The study objective is to determine whether the 4AT is a valid tool for delirium detection in specialist palliative care settings. The diagnostic accuracy of the 4AT will be compared against a reference standard delirium assessment, based on the diagnostic criteria of the fifth edition of the Diagnostic and Statistical Manual of Mental Disorders (DSM-5) (Table 2)[1].
Table 2

Delirium diagnostic criteria of the fifth edition of the Diagnostic and Statistical Manual of Mental Disorders (DSM-5)[1].

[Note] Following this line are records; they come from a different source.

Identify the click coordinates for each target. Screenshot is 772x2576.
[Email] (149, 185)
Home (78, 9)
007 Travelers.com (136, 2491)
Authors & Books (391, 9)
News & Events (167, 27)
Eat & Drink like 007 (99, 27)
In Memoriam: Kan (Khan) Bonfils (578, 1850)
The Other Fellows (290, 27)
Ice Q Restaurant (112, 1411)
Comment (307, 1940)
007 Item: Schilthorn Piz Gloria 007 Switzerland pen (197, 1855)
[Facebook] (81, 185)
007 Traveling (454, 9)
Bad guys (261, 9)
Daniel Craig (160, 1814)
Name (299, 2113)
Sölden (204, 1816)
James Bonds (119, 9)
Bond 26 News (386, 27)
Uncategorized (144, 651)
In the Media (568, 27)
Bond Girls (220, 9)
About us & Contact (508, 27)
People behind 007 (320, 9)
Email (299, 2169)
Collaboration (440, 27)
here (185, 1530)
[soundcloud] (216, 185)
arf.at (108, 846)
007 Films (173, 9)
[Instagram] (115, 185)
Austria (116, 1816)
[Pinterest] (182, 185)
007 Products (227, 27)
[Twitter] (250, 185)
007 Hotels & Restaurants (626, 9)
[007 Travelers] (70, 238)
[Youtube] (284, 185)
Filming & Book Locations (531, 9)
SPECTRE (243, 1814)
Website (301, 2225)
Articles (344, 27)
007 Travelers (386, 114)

A. A disturbance in attention (i.e. reduced ability to direct, focus, sustain, and shift attention) and awareness (reduced orientation to the environment).
B. The disturbance develops over a short period of time (usually hours to a few days), represents a change from baseline attention and awareness, and tends to fluctuate in severity during the course of a day.
C. An additional disturbance in cognition (e.g. memory deficit, disorientation, language, visuospatial ability, or perception).
D. The disturbances in Criteria A and C are not better explained by another pre-existing, established, or evolving neurocognitive disorder and do not occur in the context of a severely reduced level of arousal, such as coma
E. There is evidence from the history, physical examination, or laboratory findings that the disturbance is a direct physiological consequence of another medical condition, substance intoxication or withdrawal (i.e. due to a drug of abuse or to a medication), or exposure to a toxin, or is due to multiple etiologies.

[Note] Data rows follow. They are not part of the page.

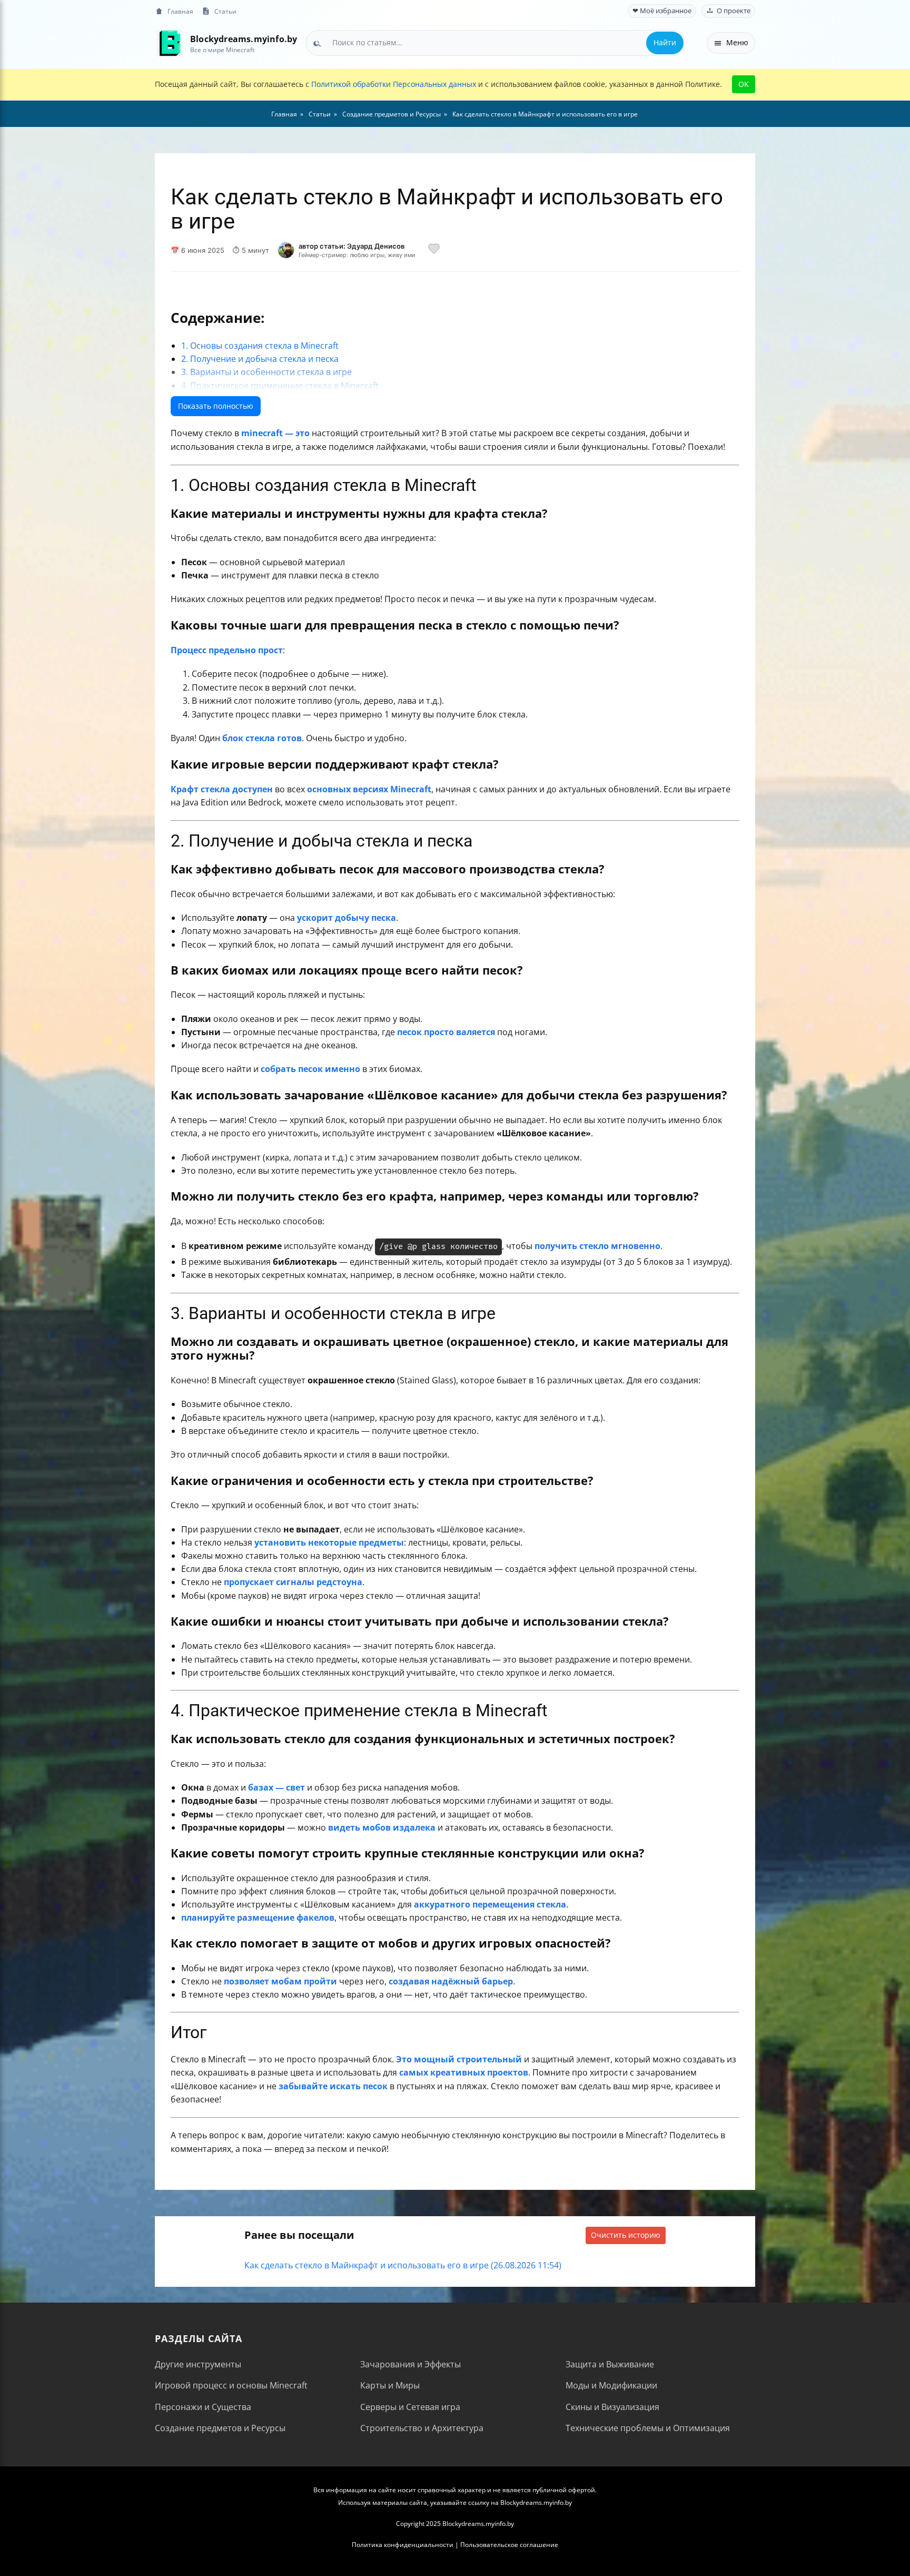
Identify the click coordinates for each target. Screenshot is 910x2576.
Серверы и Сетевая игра (410, 2407)
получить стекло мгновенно (597, 1246)
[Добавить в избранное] (434, 250)
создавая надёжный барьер (451, 1981)
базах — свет (276, 1787)
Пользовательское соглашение (509, 2544)
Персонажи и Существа (203, 2407)
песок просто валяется (446, 1032)
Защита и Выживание (610, 2364)
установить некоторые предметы (329, 1542)
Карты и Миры (390, 2385)
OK (743, 84)
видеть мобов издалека (382, 1827)
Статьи (225, 11)
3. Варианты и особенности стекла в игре (266, 372)
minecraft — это (275, 433)
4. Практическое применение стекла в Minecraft (280, 385)
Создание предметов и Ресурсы (220, 2428)
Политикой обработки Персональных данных (393, 84)
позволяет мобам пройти (280, 1981)
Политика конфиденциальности (402, 2544)
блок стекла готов (262, 738)
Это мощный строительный (459, 2059)
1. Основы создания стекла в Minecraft (260, 345)
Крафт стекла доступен (222, 789)
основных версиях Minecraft (369, 789)
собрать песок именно (310, 1069)
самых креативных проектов (463, 2072)
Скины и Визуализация (612, 2407)
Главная (180, 11)
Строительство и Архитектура (421, 2428)
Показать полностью (215, 406)
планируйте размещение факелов (257, 1917)
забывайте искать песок (333, 2086)
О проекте (733, 10)
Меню (737, 42)
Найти (665, 42)
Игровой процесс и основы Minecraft (231, 2385)
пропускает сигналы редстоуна (293, 1582)
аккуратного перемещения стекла (490, 1904)
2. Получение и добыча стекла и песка (260, 359)
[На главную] (169, 42)
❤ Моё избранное (661, 10)
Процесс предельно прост (227, 650)
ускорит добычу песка (346, 917)
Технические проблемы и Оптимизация (648, 2428)
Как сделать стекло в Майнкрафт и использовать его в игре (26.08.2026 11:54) (402, 2265)
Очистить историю (625, 2235)
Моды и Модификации (611, 2385)
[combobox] (495, 42)
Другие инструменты (198, 2364)
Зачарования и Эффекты (410, 2364)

Reprinted with permission from the Diagnostic and Statistical Manual of Mental Disorders, Fifth edition (Copyright 2013). American Psychiatric Association. All Rights Reserved.

Methods

Study overview

In developing this protocol, we drew on the study design and procedures of a previous 4AT validation study conducted in emergency departments and acute medical wards[39]. This study is a prospective diagnostic accuracy study of the 4AT in a representative sample of hospice inpatients. Each participant will independently complete the 4AT and the reference standard delirium assessment based on DSM-5 criteria. Study procedures are described in Figure 1.
Figure 1

Study overview flow chart (adapted from Shenkin et al. (2008)[39]).

Setting

The study will take place at two hospices in Scotland. The hospices have 17 and 24 inpatient beds, respectively, and admitted a combined total of 700 patients in 2019. Patients with advanced progressive or incurable disease are admitted for complex end of life care, or because they have uncontrolled pain and/or other complex physical or psychological issues, that cannot be managed in other care settings.

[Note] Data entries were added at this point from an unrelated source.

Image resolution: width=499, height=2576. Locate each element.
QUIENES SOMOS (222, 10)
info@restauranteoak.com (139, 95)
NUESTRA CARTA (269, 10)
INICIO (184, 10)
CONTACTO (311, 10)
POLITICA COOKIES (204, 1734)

Participants and sample size

Participants admitted acutely to the hospices will be included if they are aged 18 years or over. Patients will be excluded if they are comatosed, unable to communicate in English, are severely dysphasic or have a combined severe hearing and visual impairment, which would limit participation in the study’s tests. Patients will also be excluded if there is a high level of patient and family distress, as judged by the clinical team, or the patient has an acute life-threatening illness requiring time-critical intervention (e.g. suspected spinal cord compression). A recent meta-analysis of 17 studies on the diagnostic accuracy of the 4AT in a variety of clinical settings, reported a pooled sensitivity of 0.88 (95% CI 0.80-0.93) and a pooled specificity of 0.88 (95% CI 0.82-0.92)[40]. In line with guidance described by Flahault et al. (2005)[44] which suggests a sample size of 176, given a sensitivity/specificity of 0.85, and a minimal acceptable lower confidence level of 0.75, we plan to recruit 240 patients from the inpatient units across both hospices. We estimate that 80% of those recruited will complete the assessments, allowing data analysis on at least 200, slightly above the 176 needed.

Screening

Eligibility screening will take place every morning, and opportunistically, if practical, throughout the working day, as new patients are admitted to the hospice inpatient units. The clinical care team will identify potentially eligible participants by considering a checklist with the inclusion and exclusion criteria, as shown in Table 3. For patients screened as ineligible, age and reason for ineligibility will be recorded. If the reason for not approaching the patient later resolves (e.g. high level of patient and/or family distress or acute life-threatening illness requiring time-critical intervention), the patient may be approached on another occasion.
Table 3

Inclusion and exclusion criteria.

Inclusion criteria

Aged 18 years or over

Acutely admitted to the specialist palliative care inpatient units.

Exclusion criteria

Coma

Unable to communicate in English (The cognitive tests used have not been validated in non-English language speakers, hence the study only includes patients who can communicate fluently in English).

Severe dysphasia

Combined severe hearing and visual impairment, which would limit participation in the study’s tests.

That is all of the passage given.